Enjoy this great cookie bar made with my homemade brandy vanilla extract.
SOUR CHERRY CRUMB BARS RECIPE
Ingredients
For the crumb topping:
- 1+1/4 cups all-purpose flour
- 1/2 cup + 2 tbsp sugar
- 1/4 tsp salt
- 6 tbsp butter, cold and cut into cubes
For the cake:
- 1 pound (2+1/2 cups) sour cherries, pitted
- 1 cup flour
- 1/2 tsp baking powder
- 1/4 tsp salt
- 1 stick unsalted butter, at room temperature
- 1 cup confectioners’ sugar
- 2 large egss
- 1 tsp June's Homemade Brandy Vanilla Extract
Method
- Preheat your oven to 350 degrees F. Butter a 9-inch square baking pan and line with parchment paper, leaving a 2-inch overhang on two sides. Butter and flour parchment and pan, tapping out excess flour.
- To make the crumb topping, mix flour, sugar and salt in a food processor. Add cold butter (cut into 1/4-inch cubes) to the flour mixture and pulse until the butter cubes are pea-sized and coated with flour. Do not let the dough come together in a ball. Refrigerate until ready to use.
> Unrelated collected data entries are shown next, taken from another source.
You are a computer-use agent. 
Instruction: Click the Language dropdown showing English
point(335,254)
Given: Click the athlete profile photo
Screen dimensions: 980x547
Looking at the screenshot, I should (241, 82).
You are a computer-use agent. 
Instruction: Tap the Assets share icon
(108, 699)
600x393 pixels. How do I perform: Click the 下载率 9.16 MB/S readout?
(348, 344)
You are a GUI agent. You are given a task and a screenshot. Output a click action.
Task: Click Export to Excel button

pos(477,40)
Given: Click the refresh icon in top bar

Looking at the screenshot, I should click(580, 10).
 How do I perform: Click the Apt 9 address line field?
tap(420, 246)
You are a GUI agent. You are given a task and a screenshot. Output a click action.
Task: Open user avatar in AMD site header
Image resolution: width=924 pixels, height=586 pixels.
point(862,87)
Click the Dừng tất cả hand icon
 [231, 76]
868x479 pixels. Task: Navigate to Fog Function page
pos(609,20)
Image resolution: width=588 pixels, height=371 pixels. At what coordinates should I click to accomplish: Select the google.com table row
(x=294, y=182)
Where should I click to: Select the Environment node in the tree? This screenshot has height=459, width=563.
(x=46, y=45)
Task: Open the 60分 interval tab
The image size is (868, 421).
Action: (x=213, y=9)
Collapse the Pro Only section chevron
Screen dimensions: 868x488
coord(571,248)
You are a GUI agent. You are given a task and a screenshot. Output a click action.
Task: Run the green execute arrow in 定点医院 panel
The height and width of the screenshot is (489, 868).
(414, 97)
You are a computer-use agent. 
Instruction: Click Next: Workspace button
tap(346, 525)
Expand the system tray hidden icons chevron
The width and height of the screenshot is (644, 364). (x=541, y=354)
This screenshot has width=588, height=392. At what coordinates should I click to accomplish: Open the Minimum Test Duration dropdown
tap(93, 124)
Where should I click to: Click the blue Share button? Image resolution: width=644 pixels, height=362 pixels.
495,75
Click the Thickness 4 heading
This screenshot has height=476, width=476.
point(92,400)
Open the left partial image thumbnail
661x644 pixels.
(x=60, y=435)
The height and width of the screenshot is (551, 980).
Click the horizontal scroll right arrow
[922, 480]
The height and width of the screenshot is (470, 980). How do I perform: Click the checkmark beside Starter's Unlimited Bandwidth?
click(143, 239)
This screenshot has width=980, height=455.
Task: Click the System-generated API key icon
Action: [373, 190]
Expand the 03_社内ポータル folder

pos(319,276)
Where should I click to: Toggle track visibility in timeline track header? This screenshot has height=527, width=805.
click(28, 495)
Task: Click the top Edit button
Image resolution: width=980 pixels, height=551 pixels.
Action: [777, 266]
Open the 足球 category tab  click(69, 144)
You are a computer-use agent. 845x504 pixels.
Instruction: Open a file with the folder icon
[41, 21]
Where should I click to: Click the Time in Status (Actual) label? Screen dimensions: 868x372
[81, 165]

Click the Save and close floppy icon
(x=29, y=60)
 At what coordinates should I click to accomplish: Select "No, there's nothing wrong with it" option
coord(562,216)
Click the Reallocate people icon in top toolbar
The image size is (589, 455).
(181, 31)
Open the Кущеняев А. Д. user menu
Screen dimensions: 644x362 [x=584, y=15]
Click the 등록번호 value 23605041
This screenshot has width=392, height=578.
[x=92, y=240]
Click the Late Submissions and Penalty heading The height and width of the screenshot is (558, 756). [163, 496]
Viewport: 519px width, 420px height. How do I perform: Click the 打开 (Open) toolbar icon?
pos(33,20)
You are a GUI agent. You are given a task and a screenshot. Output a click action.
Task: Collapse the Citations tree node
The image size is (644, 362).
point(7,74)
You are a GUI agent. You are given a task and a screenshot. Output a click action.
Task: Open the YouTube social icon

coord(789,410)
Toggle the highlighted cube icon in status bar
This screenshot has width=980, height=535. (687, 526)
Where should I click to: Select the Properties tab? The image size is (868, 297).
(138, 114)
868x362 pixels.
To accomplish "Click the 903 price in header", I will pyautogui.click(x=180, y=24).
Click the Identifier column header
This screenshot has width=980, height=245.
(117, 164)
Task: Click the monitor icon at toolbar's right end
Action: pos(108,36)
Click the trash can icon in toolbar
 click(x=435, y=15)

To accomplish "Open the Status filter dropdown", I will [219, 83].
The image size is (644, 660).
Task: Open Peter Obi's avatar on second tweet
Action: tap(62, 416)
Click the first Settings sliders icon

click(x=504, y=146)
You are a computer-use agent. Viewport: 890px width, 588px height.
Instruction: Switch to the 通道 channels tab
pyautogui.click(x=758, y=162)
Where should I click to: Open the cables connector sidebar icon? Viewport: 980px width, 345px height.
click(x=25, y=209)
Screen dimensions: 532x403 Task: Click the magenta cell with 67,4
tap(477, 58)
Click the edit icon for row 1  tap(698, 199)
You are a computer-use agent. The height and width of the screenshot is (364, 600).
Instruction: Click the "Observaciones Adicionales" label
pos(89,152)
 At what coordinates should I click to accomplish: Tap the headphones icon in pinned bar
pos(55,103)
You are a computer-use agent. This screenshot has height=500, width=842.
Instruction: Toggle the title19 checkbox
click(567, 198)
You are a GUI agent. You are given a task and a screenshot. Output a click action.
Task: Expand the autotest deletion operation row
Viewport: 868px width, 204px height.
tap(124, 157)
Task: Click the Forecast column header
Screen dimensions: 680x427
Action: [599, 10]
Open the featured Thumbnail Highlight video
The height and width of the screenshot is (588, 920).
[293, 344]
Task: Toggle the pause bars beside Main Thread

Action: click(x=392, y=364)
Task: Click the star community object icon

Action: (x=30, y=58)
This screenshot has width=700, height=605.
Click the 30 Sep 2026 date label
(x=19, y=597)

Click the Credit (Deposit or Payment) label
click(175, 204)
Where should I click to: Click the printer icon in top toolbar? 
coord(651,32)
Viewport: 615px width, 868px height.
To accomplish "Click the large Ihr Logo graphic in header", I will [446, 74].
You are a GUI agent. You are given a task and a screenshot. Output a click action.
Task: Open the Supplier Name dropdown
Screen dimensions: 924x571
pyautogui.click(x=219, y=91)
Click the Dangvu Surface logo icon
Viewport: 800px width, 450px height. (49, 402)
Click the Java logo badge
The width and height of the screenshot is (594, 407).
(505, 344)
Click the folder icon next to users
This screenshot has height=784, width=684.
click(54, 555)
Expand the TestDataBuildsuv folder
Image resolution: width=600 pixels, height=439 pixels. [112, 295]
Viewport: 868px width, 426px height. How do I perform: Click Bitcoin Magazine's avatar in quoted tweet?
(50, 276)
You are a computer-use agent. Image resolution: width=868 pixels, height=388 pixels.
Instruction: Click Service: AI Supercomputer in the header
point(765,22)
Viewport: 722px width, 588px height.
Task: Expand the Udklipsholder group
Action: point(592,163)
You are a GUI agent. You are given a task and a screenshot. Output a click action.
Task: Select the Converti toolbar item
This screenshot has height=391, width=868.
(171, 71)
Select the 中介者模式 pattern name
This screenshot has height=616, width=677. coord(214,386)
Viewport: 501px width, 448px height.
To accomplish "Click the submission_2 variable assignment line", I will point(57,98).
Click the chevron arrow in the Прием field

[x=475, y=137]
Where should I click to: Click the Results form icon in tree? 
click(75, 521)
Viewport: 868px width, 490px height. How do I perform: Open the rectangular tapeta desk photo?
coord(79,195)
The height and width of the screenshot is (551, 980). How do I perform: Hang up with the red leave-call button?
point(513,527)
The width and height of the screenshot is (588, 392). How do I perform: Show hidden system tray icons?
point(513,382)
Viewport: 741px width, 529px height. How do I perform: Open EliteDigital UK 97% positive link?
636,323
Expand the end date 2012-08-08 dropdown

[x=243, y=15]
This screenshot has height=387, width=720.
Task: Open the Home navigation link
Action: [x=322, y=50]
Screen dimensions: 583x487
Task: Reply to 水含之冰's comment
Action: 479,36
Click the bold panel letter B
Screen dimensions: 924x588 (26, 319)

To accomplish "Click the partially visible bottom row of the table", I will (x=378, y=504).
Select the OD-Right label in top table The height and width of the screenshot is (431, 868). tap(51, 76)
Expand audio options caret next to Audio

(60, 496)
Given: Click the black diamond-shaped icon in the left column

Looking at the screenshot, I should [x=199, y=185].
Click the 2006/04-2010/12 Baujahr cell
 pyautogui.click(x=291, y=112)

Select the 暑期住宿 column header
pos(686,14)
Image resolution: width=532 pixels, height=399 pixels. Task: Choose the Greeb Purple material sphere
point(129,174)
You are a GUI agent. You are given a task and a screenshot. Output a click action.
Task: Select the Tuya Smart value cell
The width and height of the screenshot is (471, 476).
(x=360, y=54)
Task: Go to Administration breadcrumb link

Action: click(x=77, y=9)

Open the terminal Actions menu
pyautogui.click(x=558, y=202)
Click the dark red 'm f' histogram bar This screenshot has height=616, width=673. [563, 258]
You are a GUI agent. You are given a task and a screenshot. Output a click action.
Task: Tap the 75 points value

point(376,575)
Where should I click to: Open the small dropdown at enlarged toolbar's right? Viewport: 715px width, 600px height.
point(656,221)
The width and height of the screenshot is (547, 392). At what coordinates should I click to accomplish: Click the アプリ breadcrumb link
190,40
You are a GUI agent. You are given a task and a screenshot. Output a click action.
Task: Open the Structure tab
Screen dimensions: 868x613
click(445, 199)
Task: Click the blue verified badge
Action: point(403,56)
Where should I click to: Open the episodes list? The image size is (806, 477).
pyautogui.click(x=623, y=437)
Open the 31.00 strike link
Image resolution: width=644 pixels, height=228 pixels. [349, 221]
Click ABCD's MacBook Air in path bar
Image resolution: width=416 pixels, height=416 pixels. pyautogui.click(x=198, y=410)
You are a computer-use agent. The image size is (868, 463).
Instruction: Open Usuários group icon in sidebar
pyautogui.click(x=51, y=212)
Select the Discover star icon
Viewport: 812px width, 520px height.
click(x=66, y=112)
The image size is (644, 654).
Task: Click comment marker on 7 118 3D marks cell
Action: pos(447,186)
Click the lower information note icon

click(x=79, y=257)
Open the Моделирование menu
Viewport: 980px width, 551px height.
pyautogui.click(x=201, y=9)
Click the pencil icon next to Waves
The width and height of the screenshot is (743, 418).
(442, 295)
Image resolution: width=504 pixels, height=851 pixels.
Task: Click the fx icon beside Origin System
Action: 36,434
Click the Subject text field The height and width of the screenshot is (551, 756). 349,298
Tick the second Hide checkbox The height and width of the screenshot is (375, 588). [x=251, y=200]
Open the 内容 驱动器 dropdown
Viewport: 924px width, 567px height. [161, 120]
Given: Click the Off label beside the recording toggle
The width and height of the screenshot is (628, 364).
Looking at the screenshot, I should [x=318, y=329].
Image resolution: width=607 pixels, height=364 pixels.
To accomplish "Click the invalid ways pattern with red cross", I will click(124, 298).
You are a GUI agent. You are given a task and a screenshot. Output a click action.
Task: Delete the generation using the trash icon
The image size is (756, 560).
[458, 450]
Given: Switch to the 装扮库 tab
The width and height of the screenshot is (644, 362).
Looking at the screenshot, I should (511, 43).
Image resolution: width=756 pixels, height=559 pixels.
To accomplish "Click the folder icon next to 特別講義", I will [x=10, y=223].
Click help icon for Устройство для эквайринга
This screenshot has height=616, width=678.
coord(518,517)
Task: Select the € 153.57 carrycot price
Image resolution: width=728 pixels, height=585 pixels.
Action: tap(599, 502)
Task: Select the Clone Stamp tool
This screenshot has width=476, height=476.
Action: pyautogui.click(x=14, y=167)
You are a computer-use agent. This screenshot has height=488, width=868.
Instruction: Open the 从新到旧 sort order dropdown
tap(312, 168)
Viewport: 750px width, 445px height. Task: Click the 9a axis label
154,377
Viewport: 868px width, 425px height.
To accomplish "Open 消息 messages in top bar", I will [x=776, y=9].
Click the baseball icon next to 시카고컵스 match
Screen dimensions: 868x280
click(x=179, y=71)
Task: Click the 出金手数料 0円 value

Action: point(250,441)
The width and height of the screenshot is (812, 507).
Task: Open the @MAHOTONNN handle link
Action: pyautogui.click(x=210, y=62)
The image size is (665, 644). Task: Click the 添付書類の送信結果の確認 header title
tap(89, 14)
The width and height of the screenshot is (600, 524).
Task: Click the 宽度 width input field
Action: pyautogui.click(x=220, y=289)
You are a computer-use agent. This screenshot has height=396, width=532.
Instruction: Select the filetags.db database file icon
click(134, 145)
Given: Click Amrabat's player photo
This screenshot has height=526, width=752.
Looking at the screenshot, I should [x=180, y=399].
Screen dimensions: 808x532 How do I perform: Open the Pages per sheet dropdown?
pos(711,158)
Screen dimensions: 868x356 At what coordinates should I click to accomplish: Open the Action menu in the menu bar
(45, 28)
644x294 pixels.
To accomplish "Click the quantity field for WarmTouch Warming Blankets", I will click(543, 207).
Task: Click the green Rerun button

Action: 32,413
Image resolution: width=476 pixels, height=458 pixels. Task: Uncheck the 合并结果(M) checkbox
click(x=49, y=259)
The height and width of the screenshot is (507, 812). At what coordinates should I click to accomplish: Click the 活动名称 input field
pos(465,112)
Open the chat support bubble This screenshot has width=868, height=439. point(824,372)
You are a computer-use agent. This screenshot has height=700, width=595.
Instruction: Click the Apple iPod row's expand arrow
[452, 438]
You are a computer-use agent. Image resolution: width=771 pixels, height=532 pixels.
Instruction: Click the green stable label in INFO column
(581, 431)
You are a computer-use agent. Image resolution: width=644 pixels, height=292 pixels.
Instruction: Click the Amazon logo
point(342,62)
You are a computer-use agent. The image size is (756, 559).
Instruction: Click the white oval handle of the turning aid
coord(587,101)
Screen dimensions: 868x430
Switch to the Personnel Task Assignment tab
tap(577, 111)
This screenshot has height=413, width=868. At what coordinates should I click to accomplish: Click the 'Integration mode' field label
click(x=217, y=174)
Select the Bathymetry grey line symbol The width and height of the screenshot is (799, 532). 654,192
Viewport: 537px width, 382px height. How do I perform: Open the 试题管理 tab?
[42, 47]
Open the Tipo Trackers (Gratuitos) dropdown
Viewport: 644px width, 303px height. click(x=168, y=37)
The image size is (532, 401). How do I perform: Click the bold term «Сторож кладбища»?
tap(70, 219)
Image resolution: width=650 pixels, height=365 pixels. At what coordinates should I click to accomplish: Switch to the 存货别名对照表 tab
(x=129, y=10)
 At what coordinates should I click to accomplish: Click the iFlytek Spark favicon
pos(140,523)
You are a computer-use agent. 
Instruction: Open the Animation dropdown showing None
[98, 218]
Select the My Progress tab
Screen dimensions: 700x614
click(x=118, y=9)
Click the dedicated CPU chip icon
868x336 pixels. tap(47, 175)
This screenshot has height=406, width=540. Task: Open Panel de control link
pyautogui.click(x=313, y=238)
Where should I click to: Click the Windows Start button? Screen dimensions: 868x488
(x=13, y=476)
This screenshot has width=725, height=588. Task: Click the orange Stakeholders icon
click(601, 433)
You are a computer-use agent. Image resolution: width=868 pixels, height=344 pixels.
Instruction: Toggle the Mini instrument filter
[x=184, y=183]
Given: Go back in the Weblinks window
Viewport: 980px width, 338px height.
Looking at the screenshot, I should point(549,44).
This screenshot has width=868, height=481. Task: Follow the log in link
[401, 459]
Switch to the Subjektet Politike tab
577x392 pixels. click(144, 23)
- To make the cake, whisk flour, baking powder, and salt in a medium bowl and set aside. Working in the bowl of a stand mixer, beat butter and confectioners’ sugar until light and fluffy; beat in eggs, one at a time. With mixer on low, beat in vanilla, then flour mixture.
- Spread batter in prepared pan. Sprinkle with pitted sour cherries and top with the crumb topping.
- Bake for 40 to 45 minutes, or until the crumbs are golden and a thin knife inserted into the center comes out clean. Let cool completely in pan. Using paper overhang, lift cake from pan and cut into 16 bars.